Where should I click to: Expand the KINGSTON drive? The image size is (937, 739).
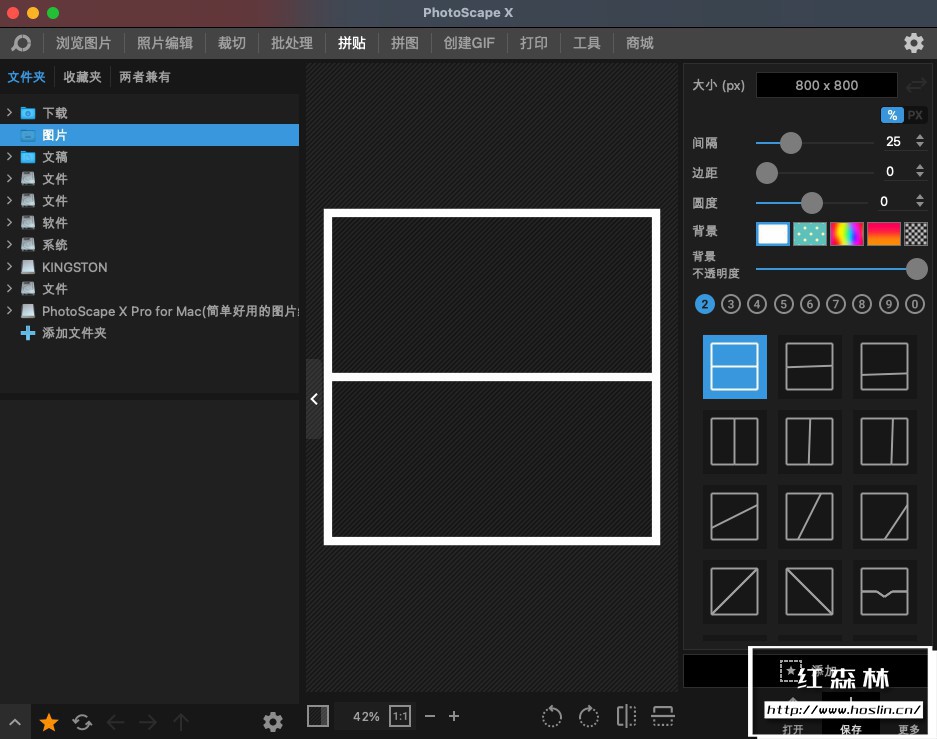click(x=9, y=267)
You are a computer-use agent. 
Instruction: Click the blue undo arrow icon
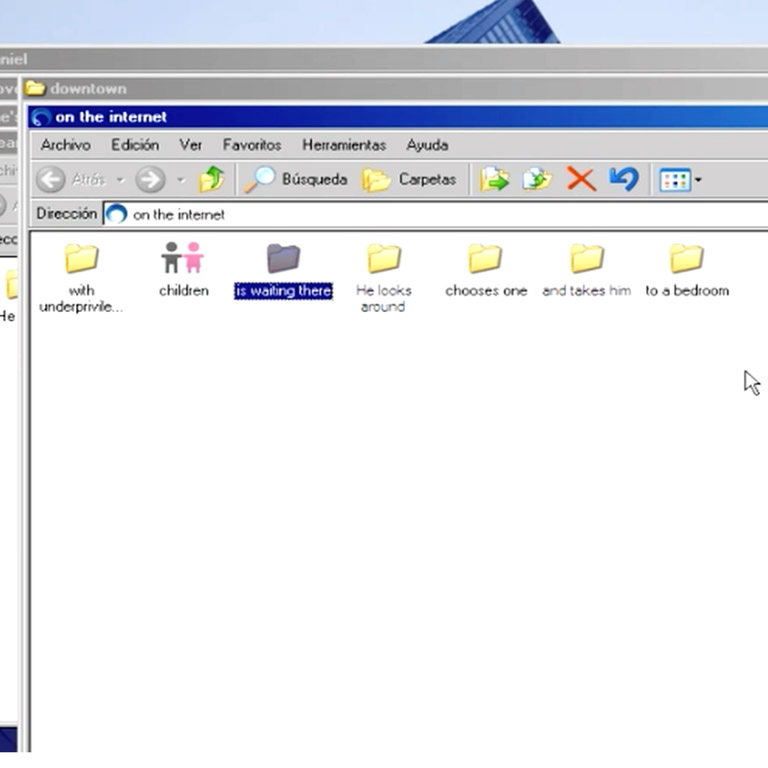click(623, 180)
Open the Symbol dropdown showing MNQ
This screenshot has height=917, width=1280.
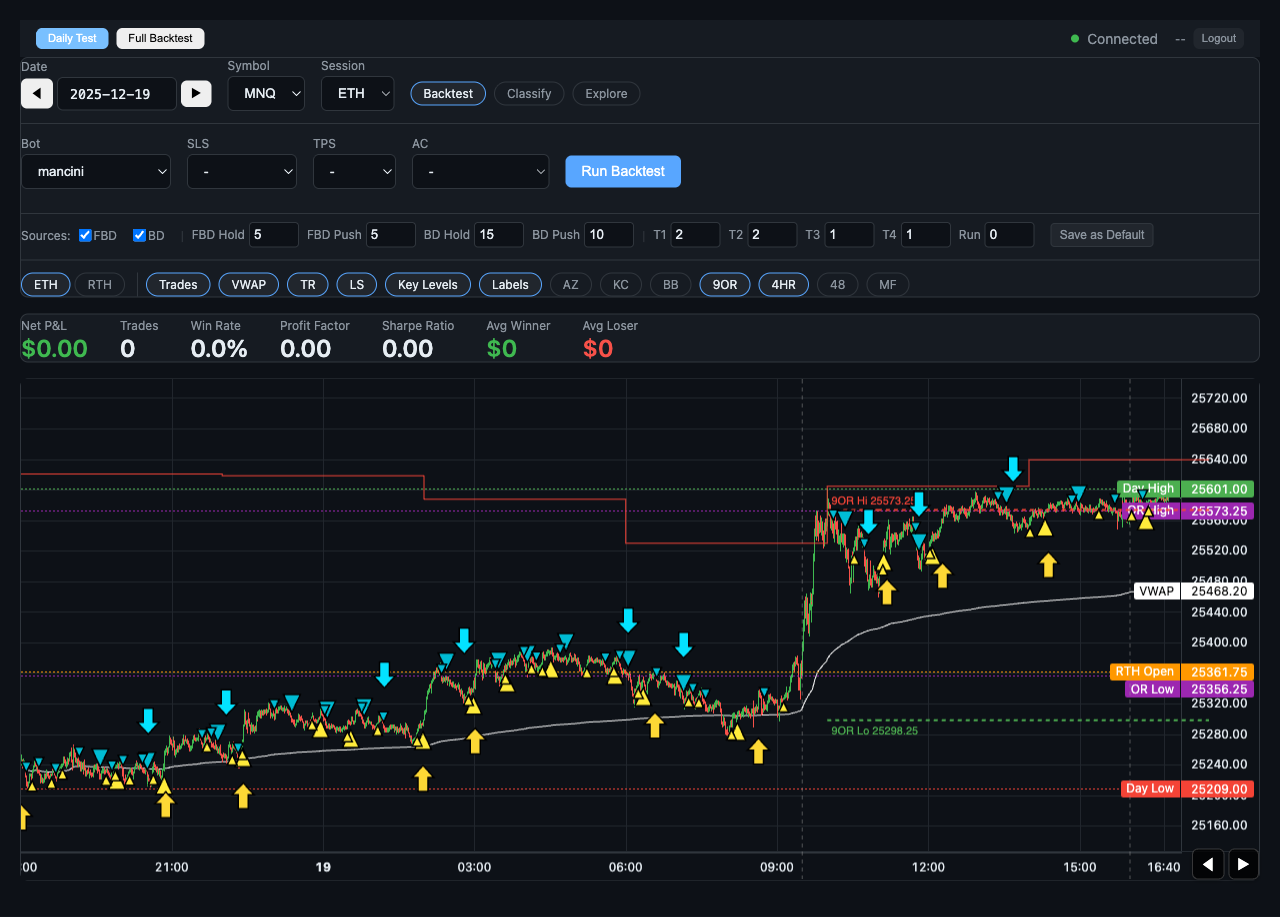pyautogui.click(x=266, y=93)
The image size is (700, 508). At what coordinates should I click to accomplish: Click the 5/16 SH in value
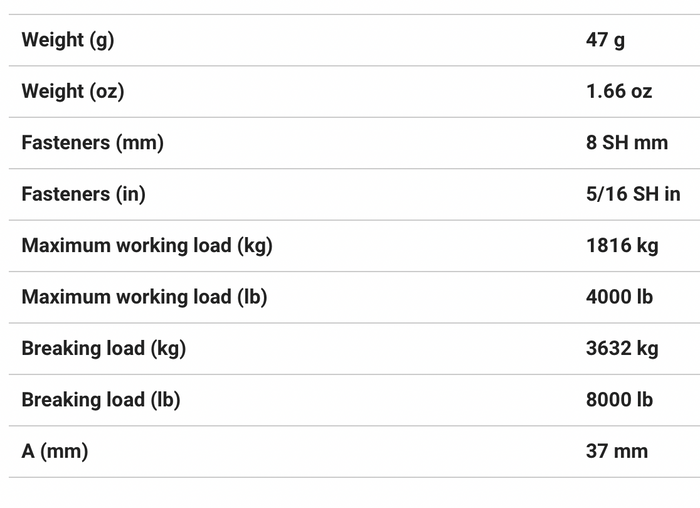click(x=633, y=194)
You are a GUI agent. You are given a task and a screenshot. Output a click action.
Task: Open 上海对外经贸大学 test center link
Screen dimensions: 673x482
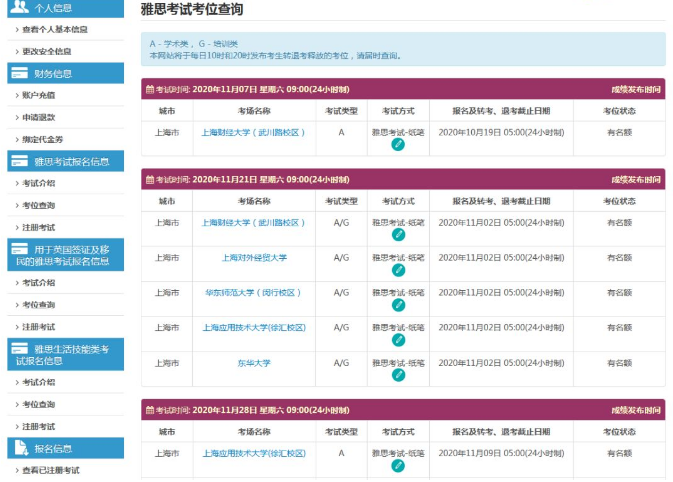click(x=254, y=257)
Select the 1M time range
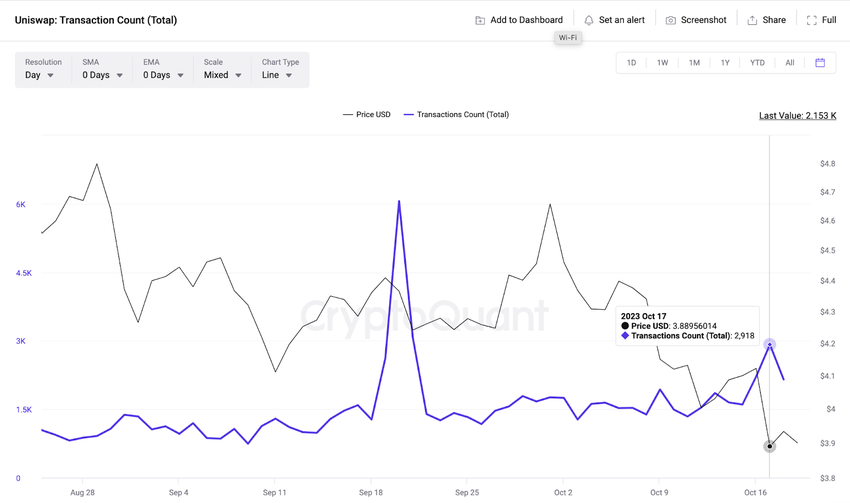850x503 pixels. 694,63
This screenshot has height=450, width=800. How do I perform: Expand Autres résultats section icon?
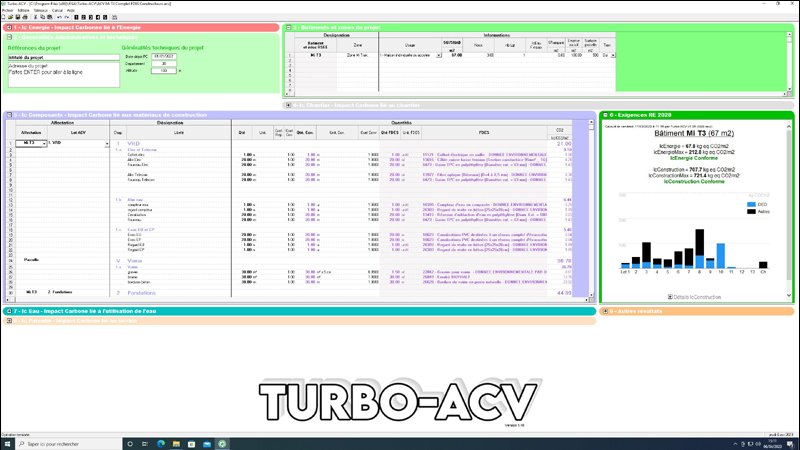605,312
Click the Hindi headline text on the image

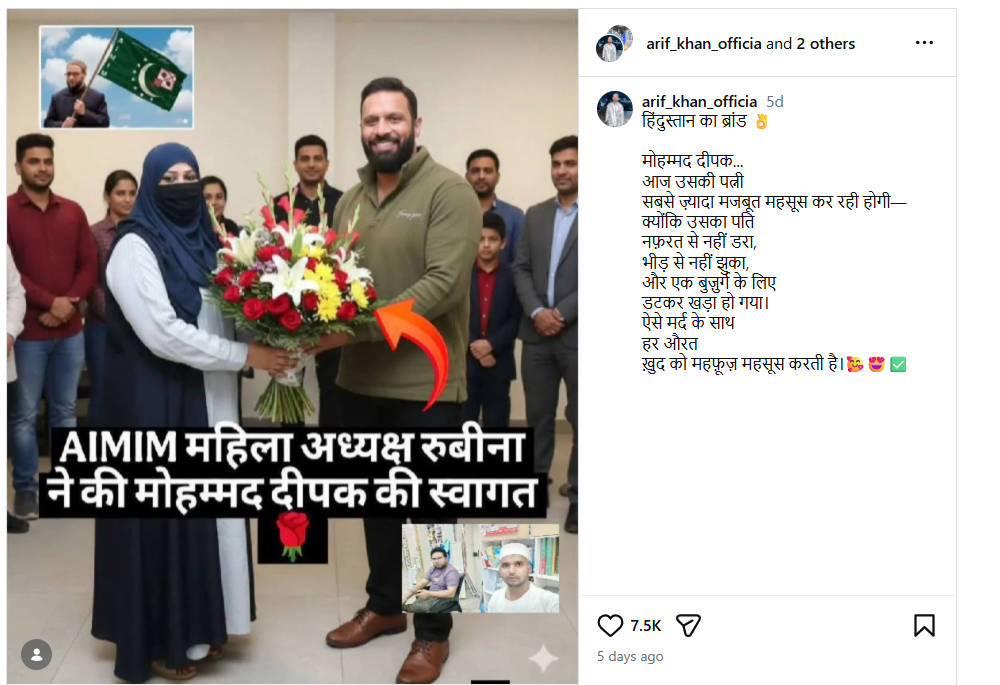[x=293, y=471]
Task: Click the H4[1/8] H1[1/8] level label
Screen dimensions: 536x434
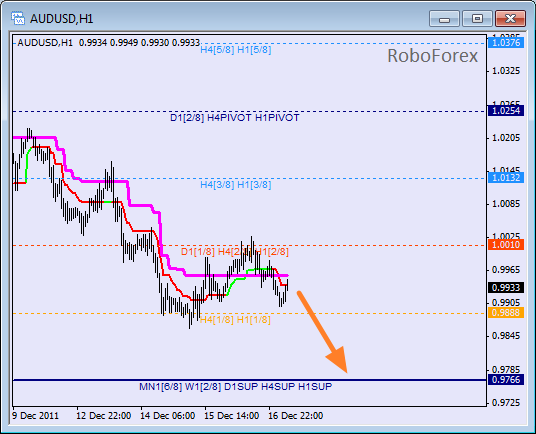Action: click(x=235, y=320)
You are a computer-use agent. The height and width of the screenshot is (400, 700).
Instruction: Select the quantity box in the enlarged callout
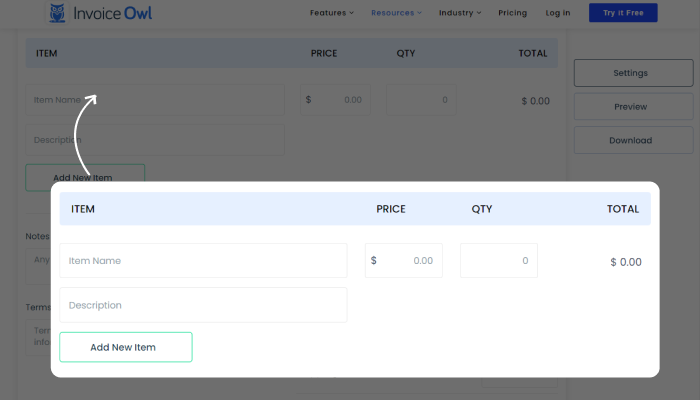(498, 261)
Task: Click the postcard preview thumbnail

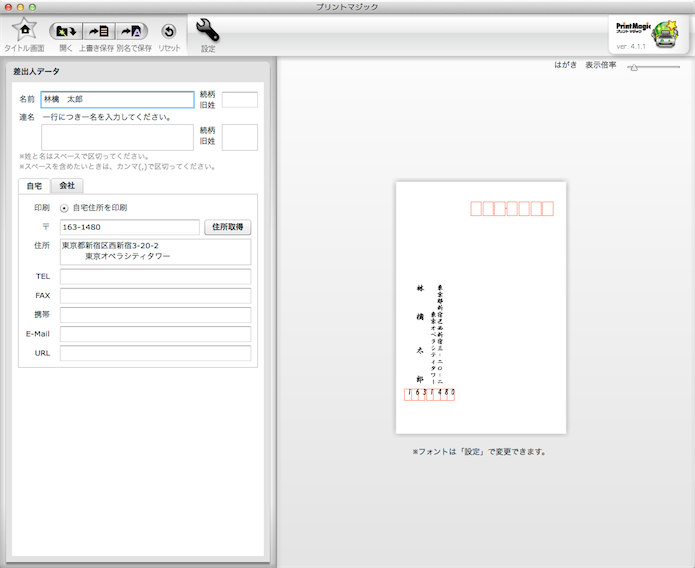Action: [x=481, y=307]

____________________

**PROBLEM TO WORK ON:**
Isolate each line of the listing above that includes "Open". Copy it.

**TASK RESPONSE:**
Open the Symbol dropdown showing MNQ
Task: Open 上海对外经贸大学 test center link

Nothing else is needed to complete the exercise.